Salad does not have to be just iceberg lettuce from a bag with a few shredded carrots adding minimal flavor and color.  Try mix and matching some of these items and before you know it you may find yourself enjoying vegetables.

Yes, you read that right, you may find yourself ENJOYING a salad.

The 2010 Dietary Guidelines recommend 4½ cups (9 servings) of fruits and vegetables for a 2,000-calorie diet. So why not make a salad to help meet this recommendation? Here are a few tips to make a salad that will appeal to even the pickiest eater: 



  • Make it colorful! Skip the iceberg and opt for spinach or another dark leafy green. Dark leafy greens supply a tremendous amount of nutrients including vitamin A, vitamin C, vitamin K, iron, calcium, fiber and many others. Add in some carrots, red bell peppers, tomatoes, blanched asparagus, beets or any other vegetable to add color and you get additional nutrients critical for maintaining eyesight, bone health and digestive health.
     
  • mixed greens with berries, mandarin oranges, walnuts and yogurt berry dressingSalad isn’t just for vegetables anymore! Many restaurants are now shaking salads up by adding a variety of fruit to the mix, so why not make your own creation? Try adding in apples, citrus segments, grapes, strawberries or blueberries to your plate of colorful vegetables. Just like many vegetables, fruits contain antioxidants which can help protect against certain forms of cancer as well as reduce levels of LDL or bad cholesterol. Try to avoid or limit the amount of dried fruits you add to your salad, such as dried cranberries or blueberries. These often have added sugars that can up the calorie content of your meal.
     
  • Go a little nutty! Walnuts are a great addition to any salad.

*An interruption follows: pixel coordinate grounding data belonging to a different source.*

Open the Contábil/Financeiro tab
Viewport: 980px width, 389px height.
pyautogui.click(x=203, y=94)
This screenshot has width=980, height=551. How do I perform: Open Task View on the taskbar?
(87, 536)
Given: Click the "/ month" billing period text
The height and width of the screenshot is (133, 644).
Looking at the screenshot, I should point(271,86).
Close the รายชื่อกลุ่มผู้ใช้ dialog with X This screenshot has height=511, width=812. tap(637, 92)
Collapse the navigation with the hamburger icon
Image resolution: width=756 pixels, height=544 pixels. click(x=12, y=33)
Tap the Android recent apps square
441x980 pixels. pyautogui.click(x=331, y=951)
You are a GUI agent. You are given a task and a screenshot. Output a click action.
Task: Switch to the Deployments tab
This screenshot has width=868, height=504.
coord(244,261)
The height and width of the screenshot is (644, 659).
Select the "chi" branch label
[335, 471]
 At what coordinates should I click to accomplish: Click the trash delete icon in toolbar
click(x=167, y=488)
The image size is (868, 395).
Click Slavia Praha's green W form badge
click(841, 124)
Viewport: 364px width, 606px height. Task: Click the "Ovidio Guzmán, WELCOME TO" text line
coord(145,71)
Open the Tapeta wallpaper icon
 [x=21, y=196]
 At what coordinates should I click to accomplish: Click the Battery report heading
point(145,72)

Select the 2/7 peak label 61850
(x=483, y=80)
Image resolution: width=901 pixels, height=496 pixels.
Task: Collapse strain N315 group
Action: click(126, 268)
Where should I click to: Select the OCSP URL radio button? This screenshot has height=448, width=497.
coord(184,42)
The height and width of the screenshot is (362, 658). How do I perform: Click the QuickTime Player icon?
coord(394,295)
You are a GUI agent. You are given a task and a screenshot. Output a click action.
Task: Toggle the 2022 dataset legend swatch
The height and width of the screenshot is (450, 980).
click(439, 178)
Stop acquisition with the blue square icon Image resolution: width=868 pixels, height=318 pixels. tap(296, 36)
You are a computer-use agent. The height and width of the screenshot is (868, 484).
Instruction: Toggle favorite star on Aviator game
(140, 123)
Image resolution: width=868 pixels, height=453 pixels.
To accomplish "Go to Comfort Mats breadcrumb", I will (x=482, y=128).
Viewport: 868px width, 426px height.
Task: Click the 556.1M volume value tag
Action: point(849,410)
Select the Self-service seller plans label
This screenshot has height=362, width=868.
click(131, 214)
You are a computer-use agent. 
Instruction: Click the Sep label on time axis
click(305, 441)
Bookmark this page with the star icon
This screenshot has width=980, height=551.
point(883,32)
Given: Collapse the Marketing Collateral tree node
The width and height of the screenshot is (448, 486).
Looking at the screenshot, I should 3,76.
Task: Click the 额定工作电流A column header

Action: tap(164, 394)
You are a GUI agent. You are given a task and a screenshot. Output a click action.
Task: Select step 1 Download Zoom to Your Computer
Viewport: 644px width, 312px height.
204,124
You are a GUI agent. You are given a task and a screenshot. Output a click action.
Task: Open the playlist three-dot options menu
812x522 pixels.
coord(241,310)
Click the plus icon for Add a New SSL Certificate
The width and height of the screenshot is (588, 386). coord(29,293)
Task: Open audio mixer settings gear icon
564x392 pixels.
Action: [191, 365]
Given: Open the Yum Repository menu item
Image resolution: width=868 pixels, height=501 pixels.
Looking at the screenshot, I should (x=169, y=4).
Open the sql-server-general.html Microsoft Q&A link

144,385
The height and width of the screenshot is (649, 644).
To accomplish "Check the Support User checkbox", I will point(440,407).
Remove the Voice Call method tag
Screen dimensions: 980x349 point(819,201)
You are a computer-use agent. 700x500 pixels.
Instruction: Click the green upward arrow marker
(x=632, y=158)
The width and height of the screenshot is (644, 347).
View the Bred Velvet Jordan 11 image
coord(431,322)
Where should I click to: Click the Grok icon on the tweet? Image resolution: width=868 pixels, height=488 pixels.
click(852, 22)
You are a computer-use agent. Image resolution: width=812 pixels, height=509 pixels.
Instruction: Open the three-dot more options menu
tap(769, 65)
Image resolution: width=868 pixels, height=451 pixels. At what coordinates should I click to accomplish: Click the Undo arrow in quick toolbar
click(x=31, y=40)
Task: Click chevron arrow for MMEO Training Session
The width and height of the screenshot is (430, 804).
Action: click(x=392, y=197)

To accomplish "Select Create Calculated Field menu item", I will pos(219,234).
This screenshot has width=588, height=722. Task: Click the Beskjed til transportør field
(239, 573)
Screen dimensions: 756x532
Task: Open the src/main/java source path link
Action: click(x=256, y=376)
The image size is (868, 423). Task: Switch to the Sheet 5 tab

These heart-healthy nuts contain the most omega-3 fatty acids of all the nuts. Omega-3 fatty acids can improve cardiovascular health and improve cognitive function. To add a bit more flavor, toast the walnuts in a dry pan or in the oven until you can just start to smell them. If you aren't a walnut fan, add in some almonds, but remember to limit the amount you use. Almonds are a healthy nut to choose, but are also very high in calories.
     
  • Add some protein! Protein takes longer to digest, so it keeps us full longer. Protein is also needed for healthy muscles. Eggs, lean meat, beans, nuts, and cheese (in limited quantities) are easy ways to add protein.
     
  • Find a healthier dressing that works for you! There is now quite a variety of light dressings and vinaigrette to choose from. Vinegar-based dressings typically have less fat and calories than creamy dressings. Oil and vinegar is a healthy choice – the healthy fat from the oil helps your body to absorb some of the vitamins from the salad – but you should still limit the amount you use.
    • You can easily make your own salad dressing by using 2 parts olive oil to 1 part acid (balsamic vinegar, red wine vinegar, cider vinegar, lemon juice, or a combination). Add seasonings that you enjoy (oregano, basil, pepper, garlic). To make the dressing thicker, you can add a small amount of Dijon mustard or plain Greek yogurt. Experiment with the amounts until you find a combination that you enjoy.


Legumes:
Spinich
Black lettuce
Green Lettuce
Kale (mix with another legume for optimal flavor)


Vegetables:
Tomatoes
Cucumbers
Bell Peppers
Mushrooms
Carrots
Blanched Asparagus
Beets
Banana Peppers

Other:
Dried Cranberries!
Feta
Chia Seeds
Sunflower Seeds
Blueberries
Strawberries
Mandarin Oranges

Protein:
Chicken
Turkey
Beans (choose your favorite)
Cottage cheese (high in protein, low in carbs)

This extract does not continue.